Data are described by median and range. The Mann-Whitney U-test and Friedmann's two-way analysis of variance were used for statistical calculations. The level of significance was P<0.05.
The two groups of patients were comparable (Table 1).
The median use of morphine in the first 16 h was 12.5 mg (range 0-29 mg) in patients receiving saline (P=0.24). No significant differences in visual analogue pain scores were observed between the groups (Fig. 1).
Nine of the 10 patients receiving bupivacaine, were analgesic to pin prick in the distribution of all three nerves. The other patient was analgesic only in the distribution of the lateral femoral cutaneous nerve of thigh. No patient treated with saline was analgesic.
Two patients in each group experienced nausea and vomiting. One patient in each group developed urinary retention requiring catheterization. There were no haematomas at the site of the femoral catheters.
A combination of different analgesics or methods of pain relief may be better than single-drug regimens. The additive effects of combining neural blockade by cryoanalgesia with non-steroidal anti-inflammatory drugs (NSAID) have been shown . Spinal anaesthesia using a long-acting local anaesthetic provides more prolonged post-operative pain relief than general anaesthesia, and fixed NSAID regimens are effective for post-operative analgesia after major orthopaedic surgery, reducing opioid requirements by up to 60% [4-6].

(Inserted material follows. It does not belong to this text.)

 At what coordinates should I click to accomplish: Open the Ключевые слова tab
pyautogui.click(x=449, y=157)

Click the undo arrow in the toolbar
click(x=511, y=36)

There is a worry that peri-operative NSAIDs may increase the risk of bleeding . In this study, signs of impaired coagulation were not sought, but NSAID (acetylsalicylic acid) was given after surgery.

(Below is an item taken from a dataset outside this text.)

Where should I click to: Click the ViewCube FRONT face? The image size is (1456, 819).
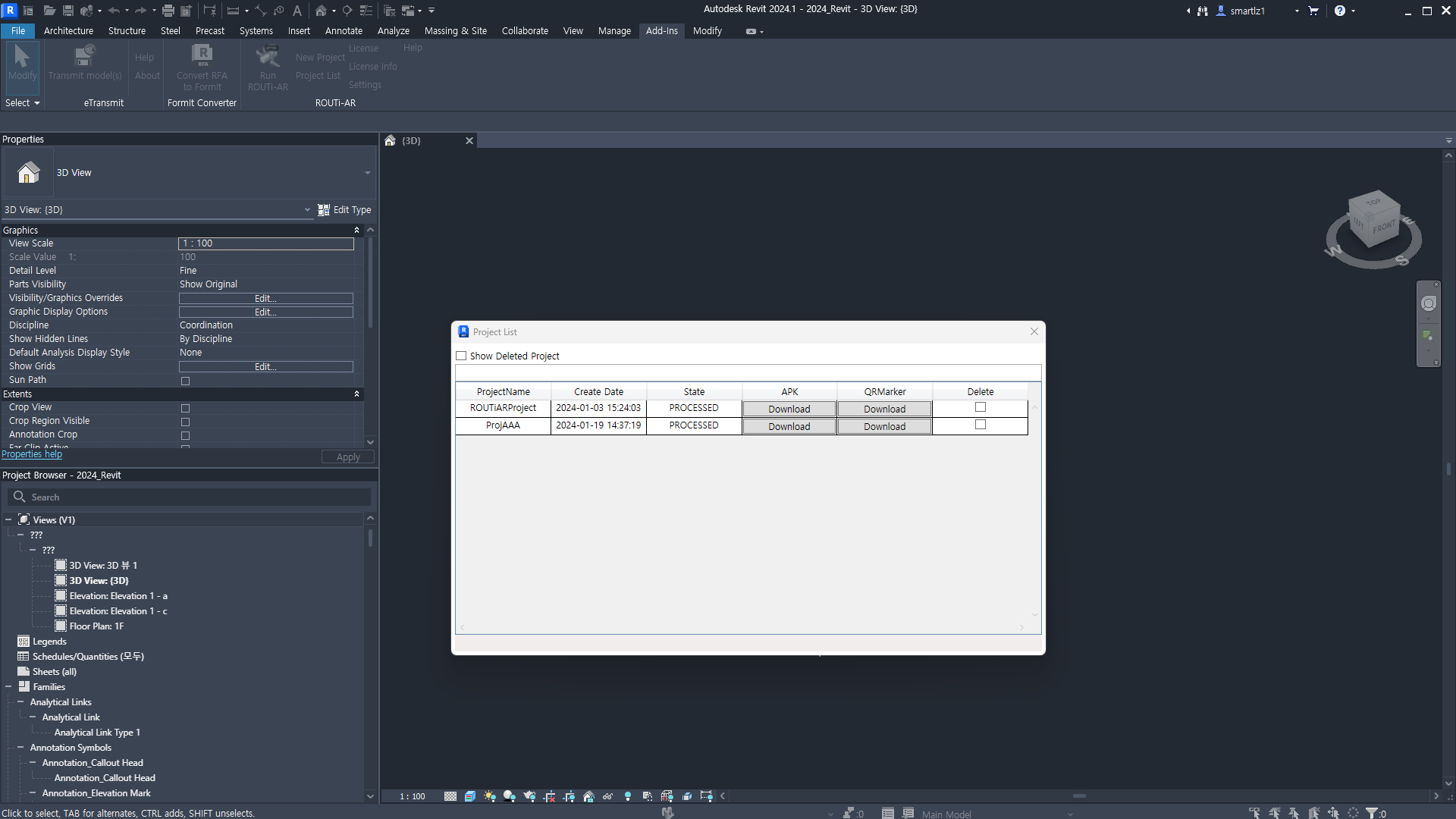click(1383, 227)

Blockade of the lumbar plexus, in uncontrolled studies, was claimed to be effective after surgery on the femoral neck [1-3]. In a recent randomized study, lumbar plexus blockade combined with subcostal nerve block reduced the opioid requirement following surgery for femoral neck fracture under general anaesthesia . In other controlled studies, continuous blockade of the lumbar plexus reduced pain and opioid requirements after knee arthroplasty  and open knee surgery . However, we saw no advantages of continuous lumbar plexus blockade, either in opioid requirements or pain scores, nor in the frequency of adverse effects.
The power of our study was low since only 20 patients were included (Type 1 error: 5%, Type 2 error: 10%), but we were interested only in a large (>50%) reduction in morphine consumption and pain intensity because the use of resources (application of a catheter, use of infusion pump) and the invasive nature of the method have to be balanced against any possible advantages.
In conclusion, the addition of continuous blockade of the lumbar plexus to post-operative rectal acetylsalicylic acid provides no important additional pain relief after surgical correction of a fractured neck of femur under spinal anaesthesia.